> **PROBLEM STATEMENT**
Work out how many lines of the entries have the word "Viewport" in them. Respond with that number only.

---------- DATA SHOWN

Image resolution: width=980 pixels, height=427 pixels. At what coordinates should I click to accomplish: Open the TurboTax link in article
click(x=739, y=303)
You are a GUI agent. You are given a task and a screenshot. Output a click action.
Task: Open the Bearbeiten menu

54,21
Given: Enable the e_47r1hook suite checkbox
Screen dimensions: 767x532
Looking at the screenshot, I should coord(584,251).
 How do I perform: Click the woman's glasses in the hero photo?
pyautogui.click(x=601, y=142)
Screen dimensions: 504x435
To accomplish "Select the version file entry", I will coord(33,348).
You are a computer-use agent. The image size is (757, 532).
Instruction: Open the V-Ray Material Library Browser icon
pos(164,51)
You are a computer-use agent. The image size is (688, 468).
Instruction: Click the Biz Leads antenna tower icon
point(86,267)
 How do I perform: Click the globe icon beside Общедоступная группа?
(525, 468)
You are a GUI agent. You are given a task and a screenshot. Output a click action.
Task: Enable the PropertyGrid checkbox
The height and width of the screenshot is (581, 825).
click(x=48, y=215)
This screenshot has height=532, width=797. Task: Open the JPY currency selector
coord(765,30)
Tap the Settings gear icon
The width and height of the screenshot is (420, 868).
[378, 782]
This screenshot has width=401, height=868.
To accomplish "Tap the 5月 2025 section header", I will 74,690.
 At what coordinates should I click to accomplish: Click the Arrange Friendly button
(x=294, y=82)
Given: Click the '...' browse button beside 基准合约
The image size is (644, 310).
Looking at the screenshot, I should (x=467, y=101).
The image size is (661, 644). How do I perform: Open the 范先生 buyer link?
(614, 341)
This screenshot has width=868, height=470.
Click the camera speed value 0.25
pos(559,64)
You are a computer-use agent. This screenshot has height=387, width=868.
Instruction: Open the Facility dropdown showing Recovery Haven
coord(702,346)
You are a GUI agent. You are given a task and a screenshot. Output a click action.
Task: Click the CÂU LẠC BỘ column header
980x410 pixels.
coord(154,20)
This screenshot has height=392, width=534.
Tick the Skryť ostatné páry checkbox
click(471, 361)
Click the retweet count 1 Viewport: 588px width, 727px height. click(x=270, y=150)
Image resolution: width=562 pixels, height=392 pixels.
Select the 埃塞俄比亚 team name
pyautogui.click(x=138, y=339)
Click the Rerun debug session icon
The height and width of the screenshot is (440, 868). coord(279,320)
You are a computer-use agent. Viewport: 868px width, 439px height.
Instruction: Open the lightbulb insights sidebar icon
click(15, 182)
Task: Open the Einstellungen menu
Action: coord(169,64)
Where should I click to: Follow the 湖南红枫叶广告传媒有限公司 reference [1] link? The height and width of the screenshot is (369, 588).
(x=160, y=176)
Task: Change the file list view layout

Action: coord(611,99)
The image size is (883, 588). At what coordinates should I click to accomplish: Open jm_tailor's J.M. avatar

--------------------

> **TASK OUTPUT**
2